Christopher managed to track it down to the HTTP_MSGF_WAIT_CONN flag
which is set there to ensure the connection is validated before sending
the headers, as we may need to rewind the stream and hash again upon
redispatch. What happens is that in the forwarding code we refrain
from forwarding when this flag is set and the connection is not yet
established, and for this we go through the missing_data_or_waiting
path. This exit path was initially designed only to wait for data
from the client, so it rightfully checks whether or not the client
has already closed since in that case it must not wait for more data.
But it also has the side effect of aborting such a transfer if the
client has closed after the request, which is exactly what happens
in H2.
A study on the code reveals that this whole combined check should
be revisited : while it used to be true that waiting had the same
error conditions as missing data, it's not true anymore. Some other
corner cases were identified, such as the risk to report a server
close instead of a client timeout when waiting for the client to
read the last chunk of data if the shutr is already present, or
the risk to fail a redispatch when a client uploads some data and
closes before the connection establishes. The compression seems to
be at risk of rare issues there if a write to a full buffer is not
yet possible but a shutr is already queued.

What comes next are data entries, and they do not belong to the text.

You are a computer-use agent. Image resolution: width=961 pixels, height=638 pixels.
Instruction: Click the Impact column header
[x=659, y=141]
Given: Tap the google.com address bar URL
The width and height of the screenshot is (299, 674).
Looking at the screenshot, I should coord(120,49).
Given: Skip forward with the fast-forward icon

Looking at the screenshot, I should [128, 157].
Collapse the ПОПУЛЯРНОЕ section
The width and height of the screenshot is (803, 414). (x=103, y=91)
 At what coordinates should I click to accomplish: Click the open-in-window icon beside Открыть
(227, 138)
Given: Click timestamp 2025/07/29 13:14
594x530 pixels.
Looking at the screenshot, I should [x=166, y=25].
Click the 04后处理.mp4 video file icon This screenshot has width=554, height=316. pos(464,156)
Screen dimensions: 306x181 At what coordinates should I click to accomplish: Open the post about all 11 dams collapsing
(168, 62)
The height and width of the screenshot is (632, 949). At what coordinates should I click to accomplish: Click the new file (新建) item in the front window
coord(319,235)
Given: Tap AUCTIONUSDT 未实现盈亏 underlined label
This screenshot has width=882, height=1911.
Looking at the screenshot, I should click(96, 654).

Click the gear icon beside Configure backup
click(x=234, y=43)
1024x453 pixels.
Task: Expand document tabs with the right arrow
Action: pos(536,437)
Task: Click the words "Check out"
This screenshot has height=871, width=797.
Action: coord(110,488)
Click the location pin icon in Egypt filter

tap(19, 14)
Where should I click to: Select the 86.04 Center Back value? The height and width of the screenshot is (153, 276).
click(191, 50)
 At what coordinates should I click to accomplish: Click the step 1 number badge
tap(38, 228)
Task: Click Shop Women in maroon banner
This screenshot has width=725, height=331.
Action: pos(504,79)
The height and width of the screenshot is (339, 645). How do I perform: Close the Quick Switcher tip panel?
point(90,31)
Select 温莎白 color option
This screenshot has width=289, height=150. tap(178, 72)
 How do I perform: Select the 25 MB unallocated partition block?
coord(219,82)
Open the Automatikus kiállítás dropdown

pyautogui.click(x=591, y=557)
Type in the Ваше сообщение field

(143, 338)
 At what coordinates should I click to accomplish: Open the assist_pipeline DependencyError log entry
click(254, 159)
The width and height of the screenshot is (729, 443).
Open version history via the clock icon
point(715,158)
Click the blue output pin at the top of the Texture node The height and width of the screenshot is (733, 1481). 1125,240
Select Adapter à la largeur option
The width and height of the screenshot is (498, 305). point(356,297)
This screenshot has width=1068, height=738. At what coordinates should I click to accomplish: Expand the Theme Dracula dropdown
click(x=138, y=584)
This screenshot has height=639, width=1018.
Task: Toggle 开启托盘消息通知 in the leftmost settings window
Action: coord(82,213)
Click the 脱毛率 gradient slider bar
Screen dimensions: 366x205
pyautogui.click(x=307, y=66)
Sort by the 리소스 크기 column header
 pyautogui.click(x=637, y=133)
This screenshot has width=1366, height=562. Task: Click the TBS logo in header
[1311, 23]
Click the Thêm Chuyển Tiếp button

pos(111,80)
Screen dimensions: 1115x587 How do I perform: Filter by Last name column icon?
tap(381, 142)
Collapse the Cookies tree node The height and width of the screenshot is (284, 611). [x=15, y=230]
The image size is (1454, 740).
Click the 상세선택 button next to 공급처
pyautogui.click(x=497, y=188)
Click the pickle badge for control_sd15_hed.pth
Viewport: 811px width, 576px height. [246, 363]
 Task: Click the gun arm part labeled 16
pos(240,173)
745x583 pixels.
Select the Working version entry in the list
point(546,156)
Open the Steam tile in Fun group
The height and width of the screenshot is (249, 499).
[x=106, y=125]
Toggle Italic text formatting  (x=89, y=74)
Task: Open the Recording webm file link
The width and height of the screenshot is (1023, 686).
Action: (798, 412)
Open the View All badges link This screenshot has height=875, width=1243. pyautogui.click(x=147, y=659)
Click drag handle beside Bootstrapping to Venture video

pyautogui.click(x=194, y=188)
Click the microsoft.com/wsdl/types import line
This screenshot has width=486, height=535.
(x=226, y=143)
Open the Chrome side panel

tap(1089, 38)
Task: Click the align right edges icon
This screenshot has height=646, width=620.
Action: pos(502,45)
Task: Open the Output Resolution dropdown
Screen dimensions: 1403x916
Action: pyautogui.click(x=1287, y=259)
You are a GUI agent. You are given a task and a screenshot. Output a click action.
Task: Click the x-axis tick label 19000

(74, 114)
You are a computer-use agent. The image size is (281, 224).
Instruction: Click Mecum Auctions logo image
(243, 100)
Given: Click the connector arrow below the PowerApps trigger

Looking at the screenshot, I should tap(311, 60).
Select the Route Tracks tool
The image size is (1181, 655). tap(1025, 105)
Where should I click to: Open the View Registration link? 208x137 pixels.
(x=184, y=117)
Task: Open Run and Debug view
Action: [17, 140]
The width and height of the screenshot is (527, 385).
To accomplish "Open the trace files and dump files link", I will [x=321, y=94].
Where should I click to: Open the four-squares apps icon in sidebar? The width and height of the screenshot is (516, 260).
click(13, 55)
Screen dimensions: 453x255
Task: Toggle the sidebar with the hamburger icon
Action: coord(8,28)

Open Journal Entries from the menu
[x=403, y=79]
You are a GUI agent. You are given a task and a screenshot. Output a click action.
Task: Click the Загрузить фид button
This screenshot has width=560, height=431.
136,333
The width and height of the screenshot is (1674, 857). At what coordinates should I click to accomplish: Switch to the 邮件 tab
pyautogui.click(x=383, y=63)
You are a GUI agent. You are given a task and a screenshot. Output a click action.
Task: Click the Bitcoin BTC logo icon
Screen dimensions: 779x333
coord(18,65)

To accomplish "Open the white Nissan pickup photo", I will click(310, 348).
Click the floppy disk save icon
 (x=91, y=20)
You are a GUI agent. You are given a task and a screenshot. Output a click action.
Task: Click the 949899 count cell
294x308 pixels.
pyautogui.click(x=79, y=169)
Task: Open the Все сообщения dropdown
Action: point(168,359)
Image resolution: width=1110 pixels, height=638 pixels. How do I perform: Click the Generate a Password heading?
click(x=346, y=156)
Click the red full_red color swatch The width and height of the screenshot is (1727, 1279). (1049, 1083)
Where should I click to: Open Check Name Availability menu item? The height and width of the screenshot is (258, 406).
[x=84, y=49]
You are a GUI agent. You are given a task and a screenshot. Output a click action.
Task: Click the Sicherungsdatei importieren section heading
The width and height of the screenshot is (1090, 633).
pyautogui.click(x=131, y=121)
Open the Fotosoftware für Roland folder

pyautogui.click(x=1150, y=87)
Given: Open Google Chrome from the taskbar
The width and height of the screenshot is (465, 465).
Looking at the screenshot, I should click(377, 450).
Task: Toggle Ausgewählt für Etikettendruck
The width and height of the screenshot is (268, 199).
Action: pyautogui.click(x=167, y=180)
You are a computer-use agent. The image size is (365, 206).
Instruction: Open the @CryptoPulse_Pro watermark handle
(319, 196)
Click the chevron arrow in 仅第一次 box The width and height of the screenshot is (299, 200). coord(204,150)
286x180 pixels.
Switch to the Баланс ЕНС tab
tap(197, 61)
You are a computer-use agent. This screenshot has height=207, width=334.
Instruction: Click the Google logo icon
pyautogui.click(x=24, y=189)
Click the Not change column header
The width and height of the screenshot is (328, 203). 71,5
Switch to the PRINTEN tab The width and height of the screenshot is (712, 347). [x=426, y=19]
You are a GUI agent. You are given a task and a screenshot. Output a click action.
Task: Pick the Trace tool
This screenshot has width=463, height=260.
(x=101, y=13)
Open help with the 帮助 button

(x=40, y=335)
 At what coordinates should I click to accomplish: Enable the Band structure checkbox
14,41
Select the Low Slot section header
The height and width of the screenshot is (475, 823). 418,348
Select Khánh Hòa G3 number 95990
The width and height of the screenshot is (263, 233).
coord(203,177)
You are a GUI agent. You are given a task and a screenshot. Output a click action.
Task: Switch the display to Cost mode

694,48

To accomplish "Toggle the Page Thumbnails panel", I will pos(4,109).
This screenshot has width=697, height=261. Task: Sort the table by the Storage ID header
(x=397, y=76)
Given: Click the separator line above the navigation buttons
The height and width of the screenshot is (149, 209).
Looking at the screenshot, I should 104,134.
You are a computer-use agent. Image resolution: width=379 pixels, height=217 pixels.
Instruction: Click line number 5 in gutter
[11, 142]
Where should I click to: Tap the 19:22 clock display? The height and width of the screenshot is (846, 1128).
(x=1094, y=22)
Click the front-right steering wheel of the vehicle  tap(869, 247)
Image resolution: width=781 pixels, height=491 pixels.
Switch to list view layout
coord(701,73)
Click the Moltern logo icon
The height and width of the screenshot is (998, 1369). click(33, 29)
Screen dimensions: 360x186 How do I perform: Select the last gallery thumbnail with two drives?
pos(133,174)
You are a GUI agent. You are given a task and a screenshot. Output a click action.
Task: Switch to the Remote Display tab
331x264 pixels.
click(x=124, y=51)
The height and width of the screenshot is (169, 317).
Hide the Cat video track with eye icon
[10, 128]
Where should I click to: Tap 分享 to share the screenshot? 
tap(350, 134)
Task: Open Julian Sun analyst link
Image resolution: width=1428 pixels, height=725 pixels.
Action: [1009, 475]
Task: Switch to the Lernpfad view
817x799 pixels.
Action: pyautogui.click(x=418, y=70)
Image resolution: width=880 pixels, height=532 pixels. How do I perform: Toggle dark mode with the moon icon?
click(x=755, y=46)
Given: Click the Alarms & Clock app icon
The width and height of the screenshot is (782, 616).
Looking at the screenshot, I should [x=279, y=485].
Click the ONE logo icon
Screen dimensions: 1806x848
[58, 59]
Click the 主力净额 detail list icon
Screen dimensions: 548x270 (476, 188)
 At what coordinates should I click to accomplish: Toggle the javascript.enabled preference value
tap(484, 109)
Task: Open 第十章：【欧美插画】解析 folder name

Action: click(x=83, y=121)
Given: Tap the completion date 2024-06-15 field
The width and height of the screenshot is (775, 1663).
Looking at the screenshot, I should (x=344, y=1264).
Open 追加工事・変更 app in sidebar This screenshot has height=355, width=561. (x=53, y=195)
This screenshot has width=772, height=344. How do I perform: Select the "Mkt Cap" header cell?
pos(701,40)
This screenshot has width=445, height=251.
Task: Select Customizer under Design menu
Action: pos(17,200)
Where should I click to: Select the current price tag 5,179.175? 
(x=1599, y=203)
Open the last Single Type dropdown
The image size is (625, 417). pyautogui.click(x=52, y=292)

At the moment these risks are extremely unlikely but they do exist,
and their impact is very minor since it mostly concerns an issue not
being optimally handled, and the fixes risk to cause more serious
issues. Thus this patch only focuses on how the HTTP_MSGF_WAIT_CONN
is handled and leaves the rest untouched.
This patch needs to be backported to 1.8, and could be backported to
earlier versions to properly take care of HTTP/1 requests passing via
url_param which are closed immediately after the headers, though this
is unlikely as this behaviour is only exhibited by scripts.
[1] https://discourse.haproxy.org/t/haproxy-1-8-x-url-param-issue-in-http2/2482/13
diff --git a/src/proto_http.c b/src/proto_http.c
index 345e889..3adb54f 100644
--- a/src/proto_http.c
+++ b/src/proto_http.c
@@ -4878,7 +4878,8 @@
if (!(s->res.flags & CF_READ_ATTACHED)) {
channel_auto_connect(req);
req->flags |= CF_WAKE_CONNECT;
- goto missing_data_or_waiting;
+ channel_dont_close(req); /* don't fail on early shutr */
+ goto waiting;
}
msg->flags &= ~HTTP_MSGF_WAIT_CONN;
}
@@ -4962,6 +4963,7 @@
goto return_bad_req_stats_ok;
}
+ waiting:
/* waiting for the last bits to leave the buffer */
if (req->flags & CF_SHUTW)
goto aborted_xfer;